REQUIRED WORK: Your response should consist of the records below, repeated exactly.

STUDY MATERIAL:
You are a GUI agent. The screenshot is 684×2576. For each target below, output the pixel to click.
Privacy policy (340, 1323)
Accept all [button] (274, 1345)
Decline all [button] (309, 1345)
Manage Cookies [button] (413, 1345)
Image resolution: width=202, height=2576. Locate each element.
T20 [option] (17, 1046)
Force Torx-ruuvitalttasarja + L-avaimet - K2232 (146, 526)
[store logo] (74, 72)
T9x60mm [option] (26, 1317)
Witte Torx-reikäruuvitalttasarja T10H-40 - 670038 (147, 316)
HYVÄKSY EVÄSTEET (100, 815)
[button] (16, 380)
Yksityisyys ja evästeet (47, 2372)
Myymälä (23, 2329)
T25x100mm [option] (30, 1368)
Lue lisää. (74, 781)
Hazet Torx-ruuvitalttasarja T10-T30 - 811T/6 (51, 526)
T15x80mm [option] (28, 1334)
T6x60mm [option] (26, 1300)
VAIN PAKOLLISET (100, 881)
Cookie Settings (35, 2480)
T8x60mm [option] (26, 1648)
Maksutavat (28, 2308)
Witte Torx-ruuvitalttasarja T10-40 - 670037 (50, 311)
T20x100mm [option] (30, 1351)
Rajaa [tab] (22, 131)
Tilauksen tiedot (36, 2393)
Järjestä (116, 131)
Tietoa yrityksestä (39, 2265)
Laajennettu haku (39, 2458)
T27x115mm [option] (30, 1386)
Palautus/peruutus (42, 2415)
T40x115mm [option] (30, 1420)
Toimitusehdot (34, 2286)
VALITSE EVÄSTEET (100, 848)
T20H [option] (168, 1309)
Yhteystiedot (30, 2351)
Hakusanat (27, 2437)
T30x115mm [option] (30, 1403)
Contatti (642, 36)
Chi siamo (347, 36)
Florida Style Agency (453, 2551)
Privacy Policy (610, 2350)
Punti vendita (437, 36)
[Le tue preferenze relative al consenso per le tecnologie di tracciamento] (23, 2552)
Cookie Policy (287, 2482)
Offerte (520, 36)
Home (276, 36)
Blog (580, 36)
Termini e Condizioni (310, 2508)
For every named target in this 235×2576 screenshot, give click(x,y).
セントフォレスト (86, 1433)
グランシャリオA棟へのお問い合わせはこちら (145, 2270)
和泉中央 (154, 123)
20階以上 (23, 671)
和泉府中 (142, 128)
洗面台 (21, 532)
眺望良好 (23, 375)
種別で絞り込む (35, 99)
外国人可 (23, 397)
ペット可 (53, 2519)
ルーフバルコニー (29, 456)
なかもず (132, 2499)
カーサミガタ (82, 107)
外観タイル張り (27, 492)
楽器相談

FINAL ANSWER:
You are a GUI agent. The screenshot is 684×2576. For each target below, output the pixel to click.
Privacy policy (340, 1323)
Accept all [button] (274, 1345)
Decline all [button] (309, 1345)
Manage Cookies [button] (413, 1345)
Image resolution: width=202, height=2576. Locate each element.
T20 [option] (17, 1046)
Force Torx-ruuvitalttasarja + L-avaimet - K2232 (146, 526)
[store logo] (74, 72)
T9x60mm [option] (26, 1317)
Witte Torx-reikäruuvitalttasarja T10H-40 - 670038 (147, 316)
HYVÄKSY EVÄSTEET (100, 815)
[button] (16, 380)
Yksityisyys ja evästeet (47, 2372)
Myymälä (23, 2329)
T25x100mm [option] (30, 1368)
Lue lisää. (74, 781)
Hazet Torx-ruuvitalttasarja T10-T30 - 811T/6 (51, 526)
T15x80mm [option] (28, 1334)
T6x60mm [option] (26, 1300)
VAIN PAKOLLISET (100, 881)
Cookie Settings (35, 2480)
T8x60mm [option] (26, 1648)
Maksutavat (28, 2308)
Witte Torx-ruuvitalttasarja T10-40 - 670037 (50, 311)
T20x100mm [option] (30, 1351)
Rajaa [tab] (22, 131)
Tilauksen tiedot (36, 2393)
Järjestä (116, 131)
Tietoa yrityksestä (39, 2265)
Laajennettu haku (39, 2458)
T27x115mm [option] (30, 1386)
Palautus/peruutus (42, 2415)
T40x115mm [option] (30, 1420)
Toimitusehdot (34, 2286)
VALITSE EVÄSTEET (100, 848)
T20H [option] (168, 1309)
Yhteystiedot (30, 2351)
Hakusanat (27, 2437)
T30x115mm [option] (30, 1403)
Contatti (642, 36)
Chi siamo (347, 36)
Florida Style Agency (453, 2551)
Privacy Policy (610, 2350)
Punti vendita (437, 36)
[Le tue preferenze relative al consenso per le tecnologie di tracciamento] (23, 2552)
Cookie Policy (287, 2482)
Offerte (520, 36)
Home (276, 36)
Blog (580, 36)
Termini e Condizioni (310, 2508)
For every named target in this 235×2576 screenshot, give click(x,y).
セントフォレスト (86, 1433)
グランシャリオA棟へのお問い合わせはこちら (145, 2270)
和泉中央 (154, 123)
20階以上 (23, 671)
和泉府中 (142, 128)
洗面台 (21, 532)
眺望良好 (23, 375)
種別で絞り込む (35, 99)
外国人可 (23, 397)
ペット可 (53, 2519)
ルーフバルコニー (29, 456)
なかもず (132, 2499)
カーサミガタ (82, 107)
外観タイル張り (27, 492)
楽器相談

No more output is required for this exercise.